▶ _TAREFAS_
**a.** Indique se cada afirmação concorda com o texto sobre o interrogatório de Khaled Shaikh Mohammed, respondendo sim ou não e citando literalmente as palavras do texto que decidem a questão: (i) Martinez aceitou ser treinado em afogamento simulado; (ii) Martinez levava tâmaras a Mohammed; (iii) Martinez falava árabe.
**b.** Atualize o trecho do texto sobre o interrogatório de Khaled Shaikh Mohammed que vai de "Seu entendimento com" a "New York Times)", trocando "Microfone" por "Gravador".

*** TEXTO APRESENTADO ***

Seu entendimento com os terroristas leva ao cerne do debate sobre os interrogatórios.
Microfone usado para tomar depoimentos dos acusados de terrorismo presos na base militar norte-americana em Guantánamo, Cuba. (Foto: The New York Times)
Em uma prisão temporária no norte da Polônia, o engenheiro de assassinatos em massa da al-Qaeda enfrentou o interrogador da CIA. Haviam se passado 18 meses dos ataques de 11 de Setembro, e a invasão ao Iraque dava novos motivos aos muçulmanos extremistas para atacar. Se alguém sabia sobre o próximo plano, era Khaled Shaikh Mohammed.
O interrogador, Deuce Martinez, um analista de voz suave que não falava árabe, havia recusado uma oferta da CIA para ser treinado numa forma de tortura chamada “afogamento simulado”. Ele escolheu deixar o uso da dor e do pânico para outros, os entusiasmados paramilitares, chamados de "knuckledraggers" pelos interrogadores mais cerebrais.
Martinez chegou depois da brutalidade. Era o mais novo bom policial com as habilidades clássicas: presença nada marcante, paciência incansável e uma disposição para ouvir as queixas e reflexões de um assassino cruel em inglês imperfeito e errado. Ele alcançou um entendimento com Mohammed que surpreendeu seus colegas da CIA.
Um sagaz oponente, Mohammed misturou desinformação e fanfarrice a detalhes de ataques, decorridos e planejados. No final, ele se tornou loquaz. “Eles tinham longas conversas sobre religião”, comparando observações sobre o Islã e o catolicismo de Martinez, lembra um oficial da CIA. Ele acrescenta que havia outro detalhe que ninguém poderia prever: “Ele escreveu poemas para a esposa de Deuce.”
Martinez, que até então já havia interrogado pelo menos três outros prisioneiros de alto nível, trazia aperitivos a Mohammed, geralmente tâmaras. Ele escutava o desespero de Mohammed sobre a probabilidade de ele nunca mais ver seus filhos de novo e seu catálogo de queixas sobre suas acomodações.
“Ele queria uma vista”, lembra o oficial da CIA.

*** TRECHO DOS DADOS ***

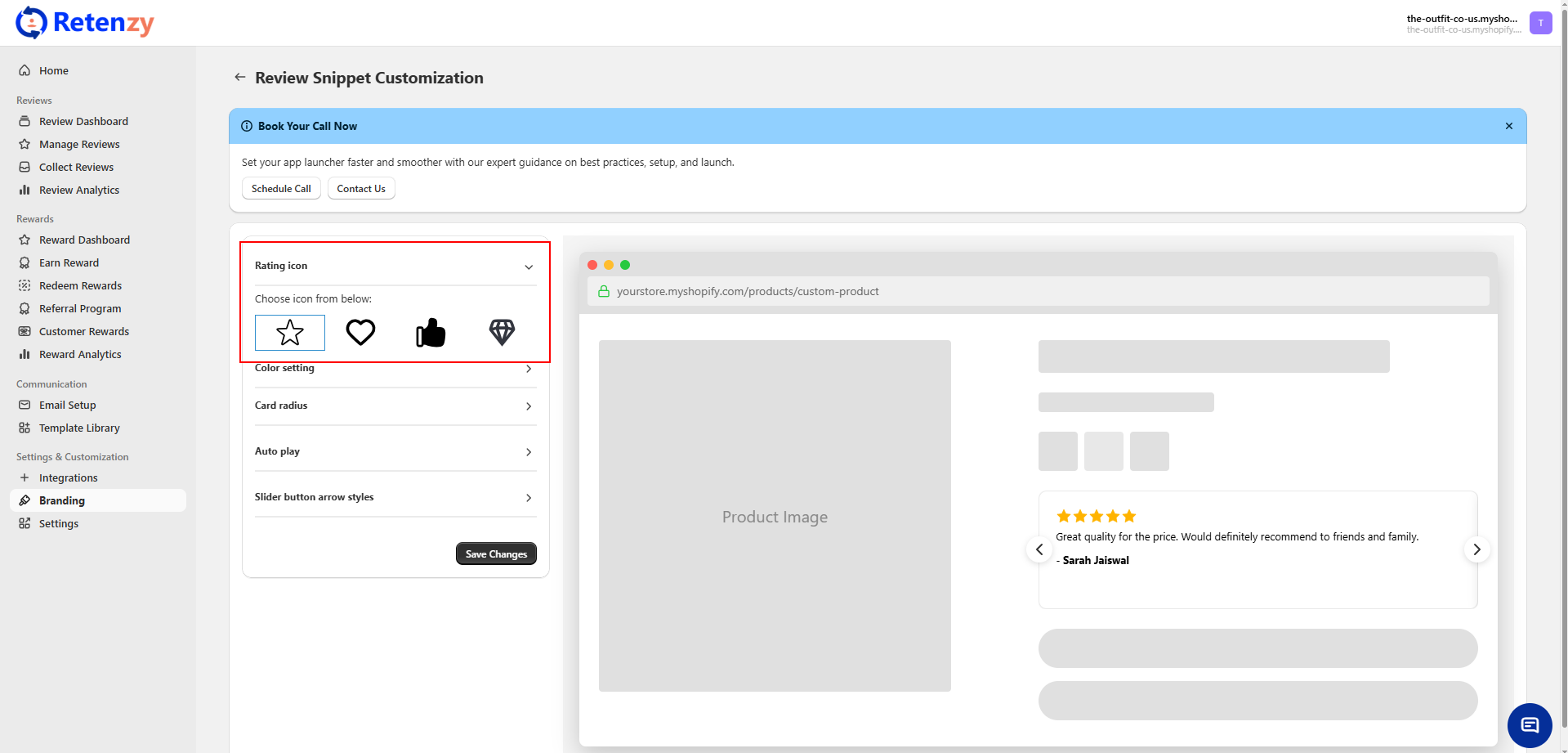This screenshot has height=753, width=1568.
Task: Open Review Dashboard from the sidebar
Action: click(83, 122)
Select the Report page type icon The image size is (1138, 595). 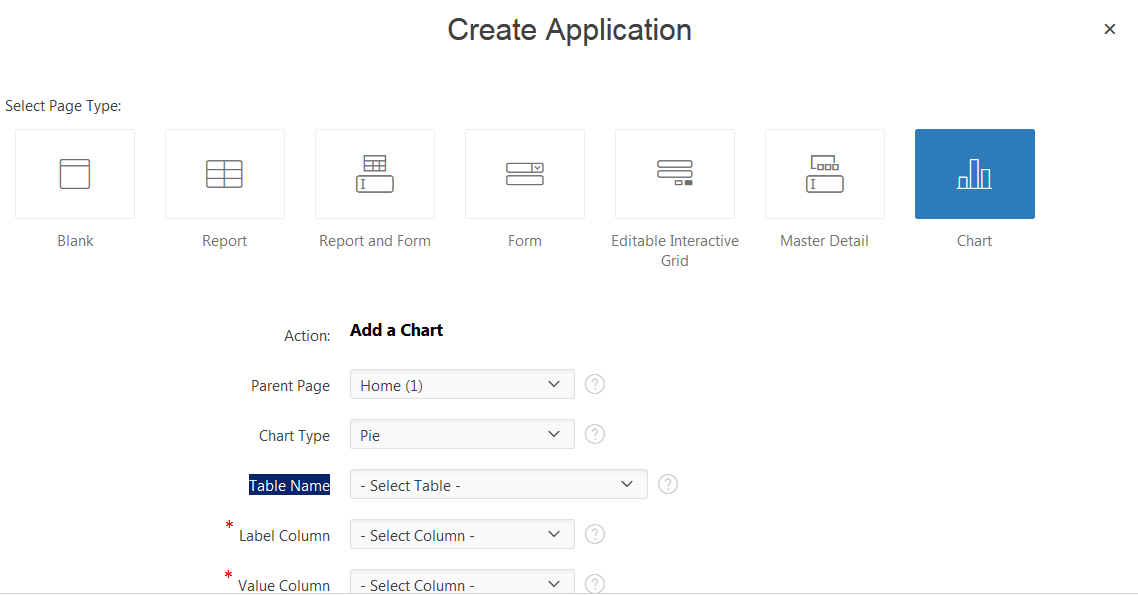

***

▶ _RESPOSTAS DO EXERCÍCIO_
**a.**
(i) Não: "havia recusado uma oferta da CIA para ser treinado"
(ii) Sim: "trazia aperitivos a Mohammed, geralmente tâmaras"
(iii) Não: "um analista de voz suave que não falava árabe"

**b.**
Seu entendimento com os terroristas leva ao cerne do debate sobre os interrogatórios.
Gravador usado para tomar depoimentos dos acusados de terrorismo presos na base militar norte-americana em Guantánamo, Cuba. (Foto: The New York Times)